Copy each line below that contains "dimensions".

═════ Records shown

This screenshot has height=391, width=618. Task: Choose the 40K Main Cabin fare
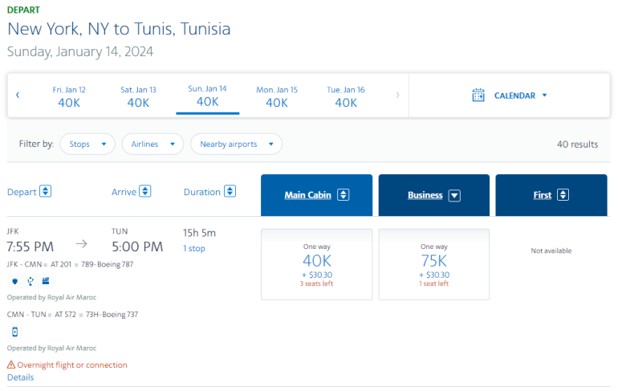(316, 264)
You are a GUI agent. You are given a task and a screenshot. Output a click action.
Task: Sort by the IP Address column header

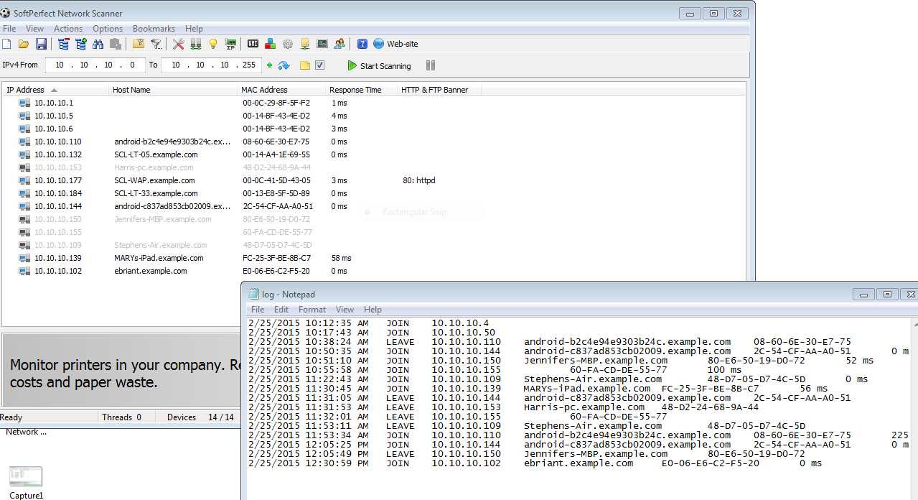(x=26, y=90)
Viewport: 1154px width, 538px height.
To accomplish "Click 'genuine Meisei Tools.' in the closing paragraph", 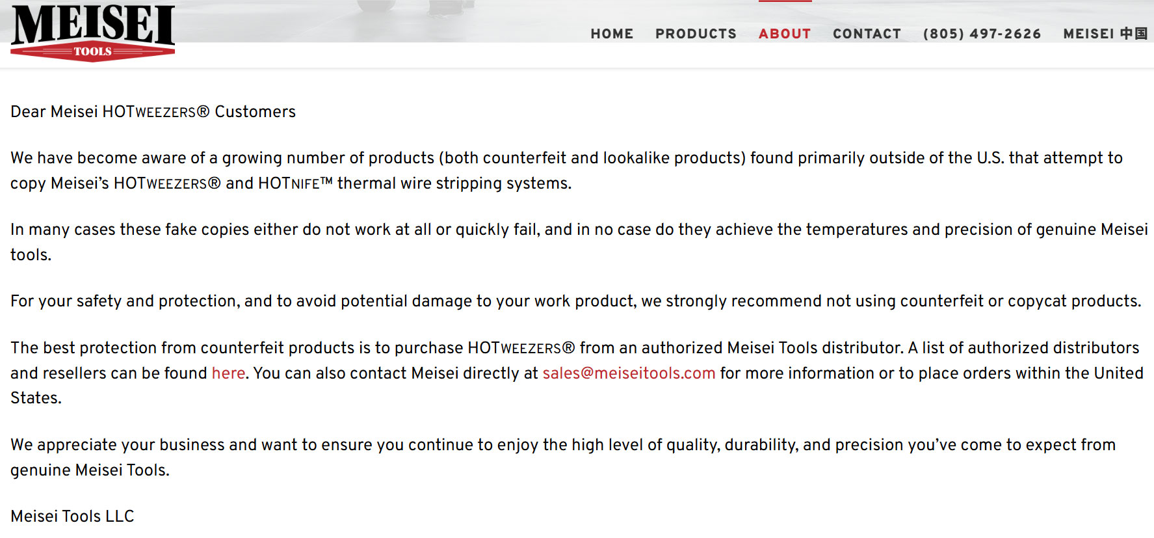I will (x=90, y=470).
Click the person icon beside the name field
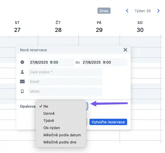 coord(22,72)
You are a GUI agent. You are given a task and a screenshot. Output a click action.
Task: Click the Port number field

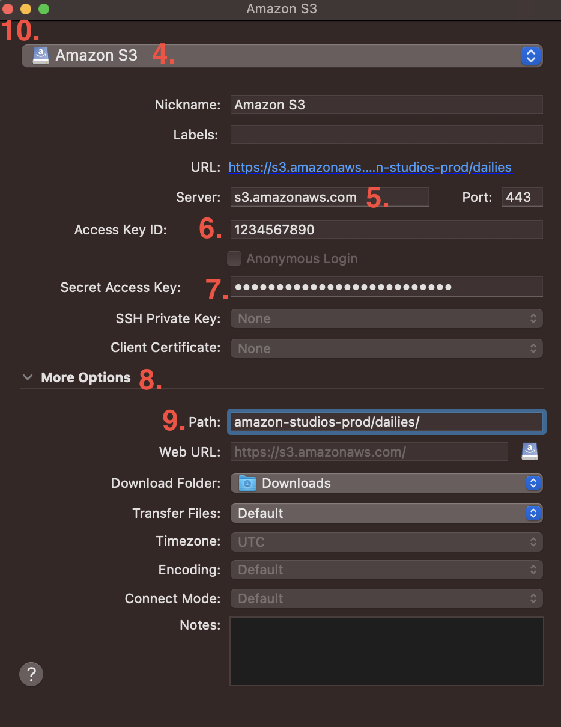click(523, 197)
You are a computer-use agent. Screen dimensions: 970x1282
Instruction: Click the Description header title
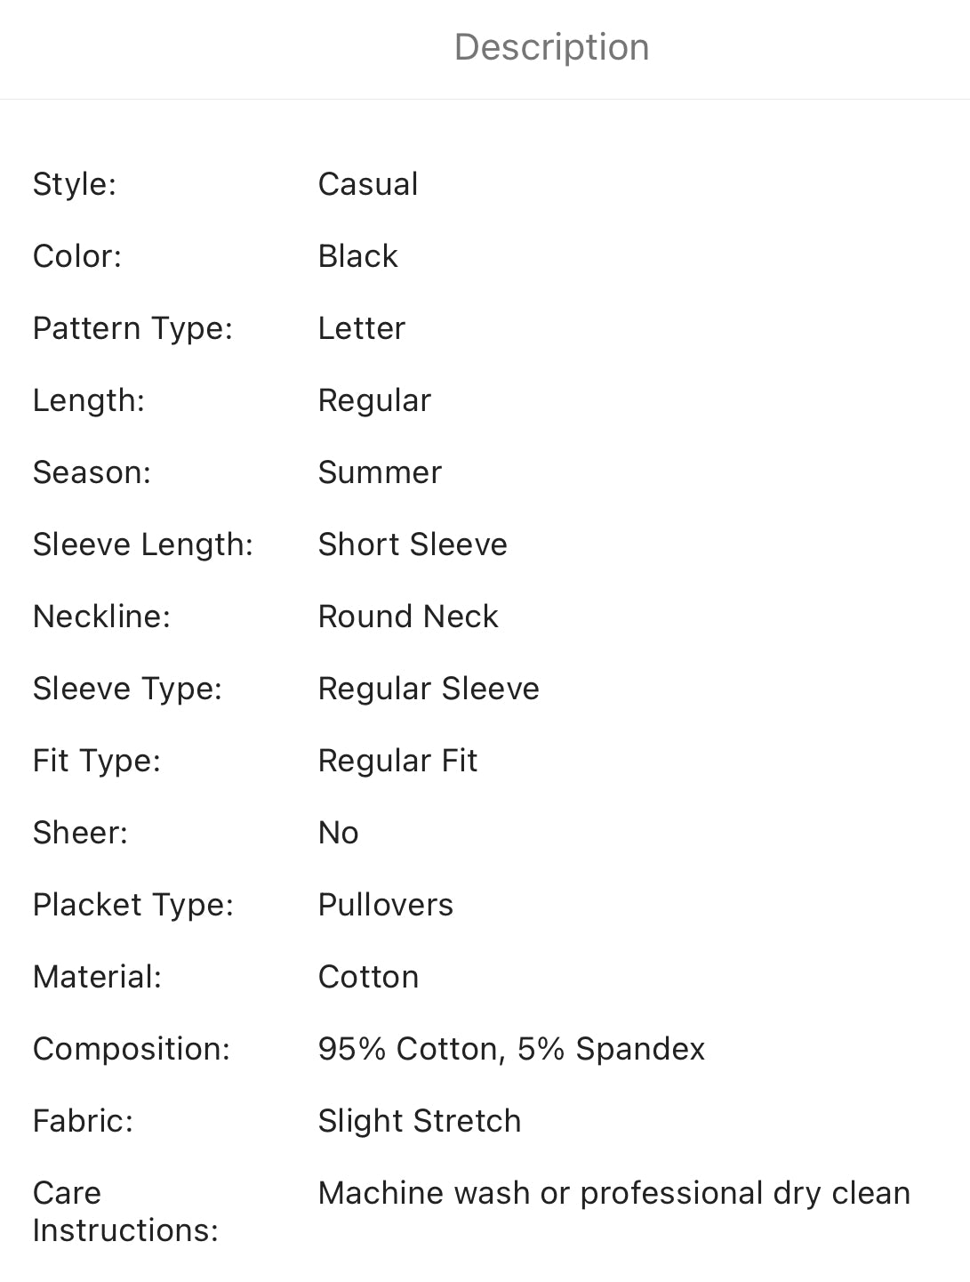click(x=551, y=47)
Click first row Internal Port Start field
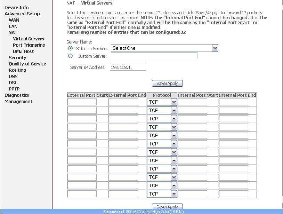 point(193,102)
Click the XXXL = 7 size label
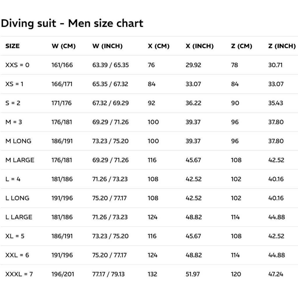The width and height of the screenshot is (298, 298). [19, 274]
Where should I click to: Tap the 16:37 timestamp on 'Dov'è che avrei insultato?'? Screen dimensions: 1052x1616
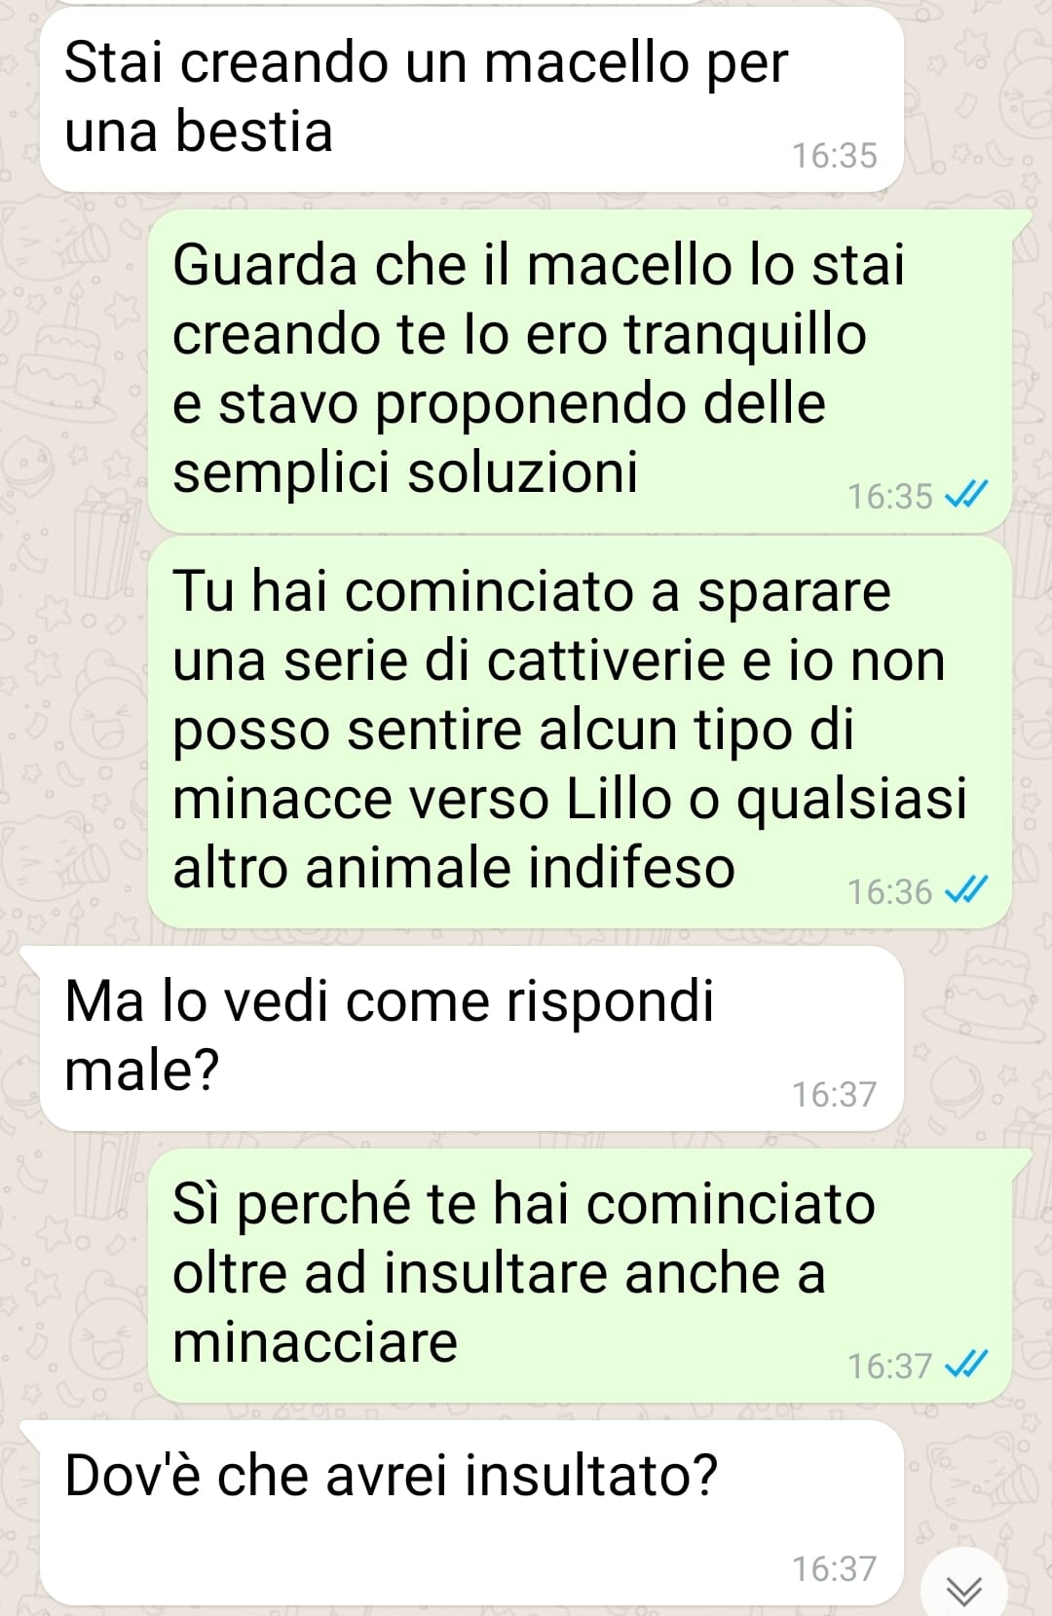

══════════

▶ Response to this exercise
You are a computer-use agent. Screen dimensions: 970x1282
Where should I click to: Tap the 16:37 timestamp on 'Dov'è che avrei insultato?'? Screen dimensions: 1052x1616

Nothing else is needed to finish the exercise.